The Emmy- and Tony-winning actor was diagnosed with lung cancer the week before Thanksgiving and died Friday afternoon at his Malibu home, Steve Whitmore said.
"My father believed that family came before everything, that work was just a vehicle in which to provide for your family," said Whitmore, who works as spokesman for the Los Angeles County Sheriff's Department. "At the end, and in the last two and a half months of his life, he was surrounded by his family."
"He cared about acting; his whole life was dedicated to the theater and to movies," said actor David Huddleston, a longtime friend who appeared in Whitmore's 1964 movie "Black Like Me" and did a couple of plays with him. "I asked James Cagney one time to tell me the best thing you can about acting. He said never to get caught at it. That's kind of how I'd sum up Jim Whitmore."James Arness, who appeared with Whitmore in the movies "Battleground" and "Them!," said Whitmore was "an actor's actor," adding that " it was always a treat to work with him."
Arness also remembered the "great intensity" Whitmore could bring to a role.
"When we wanted to get an actor to play a character who had that quality, Jimmy was the guy you'd think of," said Arness, who starred in "Gunsmoke," a TV series that Whitmore appeared on a number of times.
A stocky World War II Marine Corps veteran who bore a resemblance to actor Spencer Tracy and shared Tracy's down-to-earth quality, Whitmore earned early acclaim as an actor.
In 1948, he won a Tony Award for outstanding performance by a newcomer in the role of an amusingly cynical Army Air Forces sergeant in the Broadway production of "Command Decision."
Whitmore's Broadway success brought him to Hollywood, where he received an Academy Award nomination for best supporting actor in his second movie, the hit 1949 World War II drama "Battleground," in which he played a tobacco-chewing, battle-weary Army sergeant.
Supporting roles and occasional leads in some 50 movies followed over the next 50-plus years, including "The Asphalt Jungle," "Them!," "Kiss Me Kate," "Battle Cry," "Oklahoma!," "Planet of the Apes," "Tora! Tora! Tora!," "The Serpent's Egg," "Nuts," "The Shawshank Redemption" and "The Majestic."
A frequent guest actor on television, Whitmore also starred in three series: the 1960-62 legal drama "The Law and Mr. Jones," the 1969 detective drama "My Friend Tony" and the 1972-74 hospital sit-com "Temperatures Rising" (although he left after a year, he later said, "because it was just a series of jokes").

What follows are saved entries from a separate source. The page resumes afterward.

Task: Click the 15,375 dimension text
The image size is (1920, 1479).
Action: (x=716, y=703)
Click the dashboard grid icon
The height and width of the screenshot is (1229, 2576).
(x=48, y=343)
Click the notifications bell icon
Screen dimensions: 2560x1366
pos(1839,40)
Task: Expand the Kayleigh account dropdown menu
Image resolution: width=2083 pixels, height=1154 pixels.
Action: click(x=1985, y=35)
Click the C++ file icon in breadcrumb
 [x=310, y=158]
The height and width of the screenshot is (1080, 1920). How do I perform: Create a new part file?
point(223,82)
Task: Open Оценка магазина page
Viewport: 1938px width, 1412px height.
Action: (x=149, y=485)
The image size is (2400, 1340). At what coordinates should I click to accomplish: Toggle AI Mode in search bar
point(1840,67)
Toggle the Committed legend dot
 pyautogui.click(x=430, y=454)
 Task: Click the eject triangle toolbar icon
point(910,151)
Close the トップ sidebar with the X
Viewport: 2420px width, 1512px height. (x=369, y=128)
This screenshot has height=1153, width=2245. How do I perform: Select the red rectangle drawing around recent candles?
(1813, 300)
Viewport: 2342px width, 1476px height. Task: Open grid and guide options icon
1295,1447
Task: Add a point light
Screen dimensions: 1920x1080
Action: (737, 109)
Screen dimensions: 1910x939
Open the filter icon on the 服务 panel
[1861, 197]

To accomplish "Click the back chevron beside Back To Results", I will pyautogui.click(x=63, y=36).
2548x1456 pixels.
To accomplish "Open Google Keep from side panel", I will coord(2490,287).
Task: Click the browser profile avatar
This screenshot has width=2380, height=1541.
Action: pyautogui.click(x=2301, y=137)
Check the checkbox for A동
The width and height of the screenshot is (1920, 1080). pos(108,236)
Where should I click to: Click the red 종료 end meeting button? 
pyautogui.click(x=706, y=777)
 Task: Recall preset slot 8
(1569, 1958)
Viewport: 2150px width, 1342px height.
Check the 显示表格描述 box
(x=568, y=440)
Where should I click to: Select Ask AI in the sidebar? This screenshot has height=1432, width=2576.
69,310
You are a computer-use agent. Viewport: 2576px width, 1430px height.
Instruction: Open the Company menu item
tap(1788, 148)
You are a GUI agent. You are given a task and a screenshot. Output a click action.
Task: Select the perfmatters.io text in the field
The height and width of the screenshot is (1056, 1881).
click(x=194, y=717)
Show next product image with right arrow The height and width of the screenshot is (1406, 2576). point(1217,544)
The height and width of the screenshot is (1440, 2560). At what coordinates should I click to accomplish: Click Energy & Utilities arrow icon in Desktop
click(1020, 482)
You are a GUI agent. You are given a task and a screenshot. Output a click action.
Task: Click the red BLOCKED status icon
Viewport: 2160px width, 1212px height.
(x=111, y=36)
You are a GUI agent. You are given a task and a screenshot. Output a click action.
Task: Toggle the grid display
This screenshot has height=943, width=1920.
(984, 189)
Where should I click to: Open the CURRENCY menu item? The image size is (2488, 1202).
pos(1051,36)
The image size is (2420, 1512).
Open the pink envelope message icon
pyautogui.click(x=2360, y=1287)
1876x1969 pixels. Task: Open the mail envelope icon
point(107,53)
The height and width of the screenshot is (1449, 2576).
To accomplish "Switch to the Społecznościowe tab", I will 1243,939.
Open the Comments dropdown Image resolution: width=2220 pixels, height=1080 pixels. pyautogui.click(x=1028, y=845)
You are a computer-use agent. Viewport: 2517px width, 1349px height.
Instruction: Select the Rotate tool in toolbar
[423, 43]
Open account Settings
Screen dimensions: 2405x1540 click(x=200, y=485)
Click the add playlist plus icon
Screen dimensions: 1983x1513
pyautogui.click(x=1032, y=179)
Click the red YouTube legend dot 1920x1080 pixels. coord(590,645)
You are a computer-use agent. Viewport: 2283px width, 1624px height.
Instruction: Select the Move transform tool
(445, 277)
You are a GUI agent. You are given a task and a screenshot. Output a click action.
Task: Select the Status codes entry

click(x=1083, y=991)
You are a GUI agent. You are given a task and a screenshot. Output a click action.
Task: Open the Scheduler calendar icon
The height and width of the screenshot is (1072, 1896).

In 2000, Whitmore won an Emmy Award as outstanding guest actor in a drama series for "The Practice," and he received a 2003 Emmy nomination in the same category for "Mister Sterling."
An avid flower and vegetable gardener, Whitmore also was known to TV viewers as the longtime commercial pitchman for Miracle-Gro garden products.
Whitmore often said he found acting in films and television boring because of the long waits between scenes; his passion was for the theater, and he continued to act on stage throughout his long career.
"I've been very, very lucky," he said in a 2003 interview with the Nashville Tennessean. "The stage is human beings sharing something together -- flesh and blood together -- and the others are mechanical and shadows on the screen."
Although he starred in productions of plays such as "Our Town," "Inherit the Wind" and "Death of a Salesman," Whitmore was best known for his three one-man shows: as Truman in "Give 'em Hell, Harry!," as Roosevelt in "Bully" and as Rogers in "Will Rogers' U.S.A."
The 1975 film of his performance in "Give 'em Hell, Harry!" earned Whitmore a best actor Oscar nomination.
But the one-man-show character he said he "always felt most comfortable with" was Rogers.
"He was wise with a sense of humor, and that's an unbeatable combination," Whitmore told the Manchester (N.H.) Union Leader in 2003.
While not known for his politics, Whitmore was an early supporter of President Barack Obama. He stumped for Obama during a 2007 rally at the Gibson Theatre at Universal Studios, telling the crowd that Obama had the wisdom "to deal with a very, very confused and complex country, and the world." Whitmore also appeared in TV commercials in 2008 for the "First Freedom First" campaign, which advocates religious liberty and preserving the separation of church and state.
Whitmore had regularly attended an Oscar night bash, Night of 100 Stars, and had sent in his RSVP for this year, said Edward Lozzi, a spokesman for agent Norby Walters' gala.
Whitmore started both his Broadway and Hollywood careers with acclaimed performances, both as tough-talking sergeants. In 1947, discharged a year from Marine duty, he made his Broadway debut in a taut Air Force drama, "Command Decision." He was awarded a Tony for outstanding performance by a newcomer.
He was initially resistant to the idea of playing the gum-chewing, lariat-twirling humorist -- his first one-man show -- when adapter-director Paul Shyre brought "Will Rogers' U.S.A." to him in 1969.